In fact, it was not fully open for use until… 2002. Entire empires rose and fell in the time it took to complete the 8.7km of the Stone Road. The road—covered in a dusty grey limestone and peppered with tyre-threatening rocks—cuts its way under the mountains and above the edge of the Euphrates, which is now narrower than it was when we crossed by ferry, and far, far below us. The canyon the Stone Road traverses is said to be the second biggest in the world, after Arizona’s Grand Canyon, but then there are others who make that same claim so take it with something of a dash of salt. 

The tunnels of the Stone Road were dug under the Munzur mountains

The tunnels break through the faces of the mountain in places, to run for a few metres in fresh air and daylight before plunging back into the darkness again. On one of these occasional emergences, we stop for a moment. The silence is almost total. As our ears accustom, we can hear the faint gurgling of the river, many metres below us, but that’s it. Everything else is utterly quiet. Given the topography, it looks and feels as if you have wandered onto the set of a Star Wars film in those few silent seconds before George Lucas calls ‘action!’ It is, unquestionably, one of the most beautiful places to which I’ve ever been. If you were on a ‘plane, you’d probably not even glance out of the window as you flew over it, but down here at ground level (technically lower than that in places…) it is as dramatic and stunning a slice of the planet as you’ll ever find. 

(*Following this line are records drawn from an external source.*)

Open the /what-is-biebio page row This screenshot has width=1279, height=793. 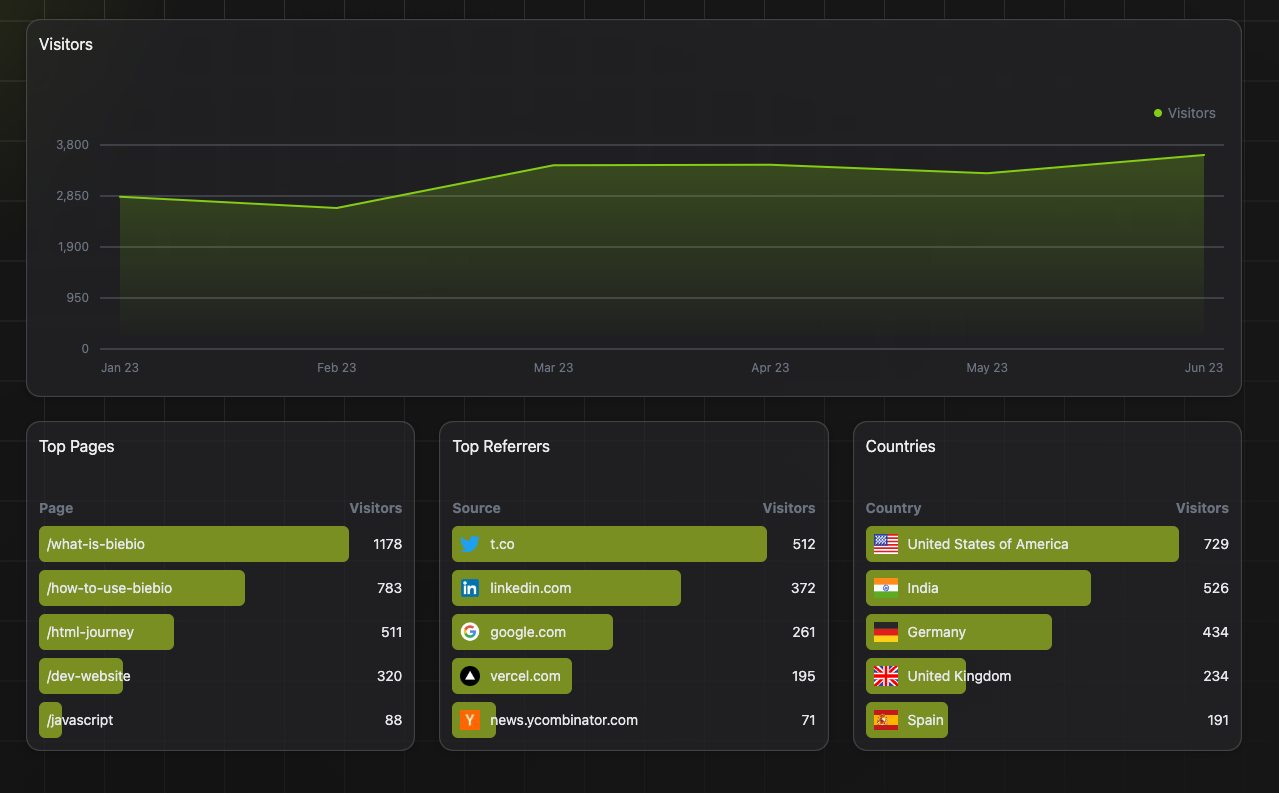96,544
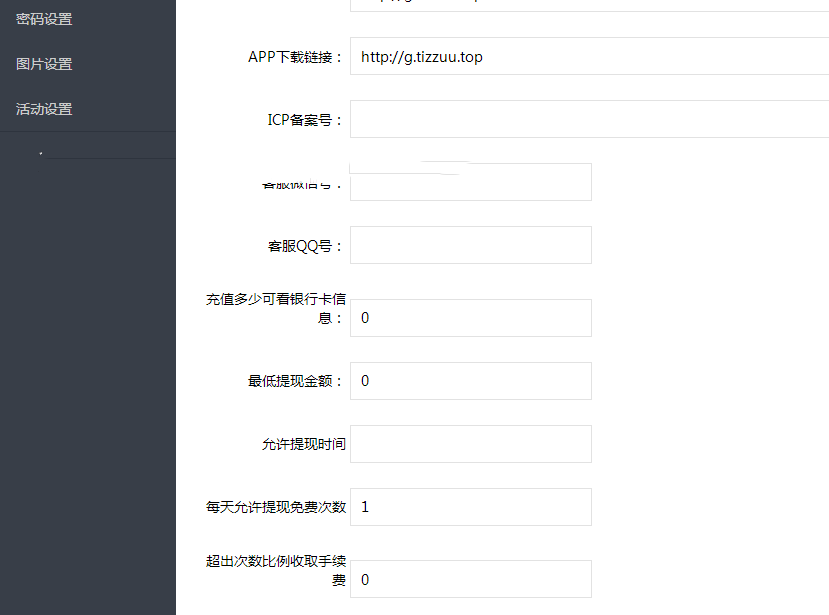This screenshot has height=615, width=829.
Task: Select 图片设置 in the sidebar
Action: (44, 64)
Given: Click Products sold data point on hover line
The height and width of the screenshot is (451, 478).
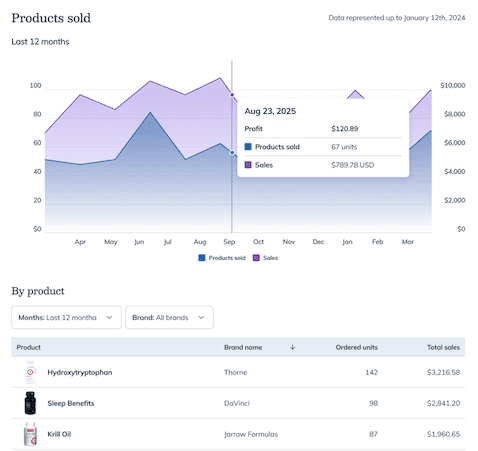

What added to that drama was the fact that, for extended stretches, we could drive on pure electric power. Turkey is short of places to stop and charge up an electric car, but our Mazda CX-60 steed was a plug-in hybrid, so coasting down those steep roads to the valley floor was enough to put some charge into the battery. Driving through the tunnels of the Stone Road, with the petrol engine switched off, and the only noise the crunching of our tyres on the chalk-white floor, was both eerie and addictive. It also proved that you really can get into and out of a stunningly remote part of the world in a manner that’s at least slightly more environmentally efficient. 

"It is as dramatic and stunning a slice of the planet as you’ll ever find"

It didn’t hurt that, once we’d left the tunnels and were back on rough-and-ready tarmac, the CX-60’s cabin was soothing and comfortable, verging on luxurious. Adventure doesn’t have to mean wearing a hair-shirt, metaphorically speaking…

Urgup

The landscape changes again as we leave the Stone Road and head up towards Urgup. As we come out of the mountain range, the land opens dramatically up into a VistaVision shot straight out of the John Ford directors’ playbook. It all looks incredibly like the distant west of the USA, at least until you spot that the locals are mostly driving decrepit old Renaults and Tofas-built Fiats, rather than vast pickup trucks. We spy whirling dust devils—mini tornadoes of dirt—at the side of the road, and park for a time at what seems like the loneliest bus stop that could ever be, in the middle of a small hamlet with endless emptiness stretching out on ever side.

The Bronze Age caves of Urgup, TurkeyUrgup is built on and around Bronze Age caves

By the time we reach Urgup and its remarkable buildings, constructed atop and within Bronze Age caves, the appearance of other European and American tourists comes as a shock. We’d become so used to being so far off the normal holiday trail that we’d forgotten what crowds and noise were. Perhaps it was better that way. Perhaps it’s just better to forget the connecting flight, and to just get out there and explore a country up close. It may take longer, and the going may be tougher, but it’s worth it. Adventure awaits, even when you’re driving a perfectly ordinary family car.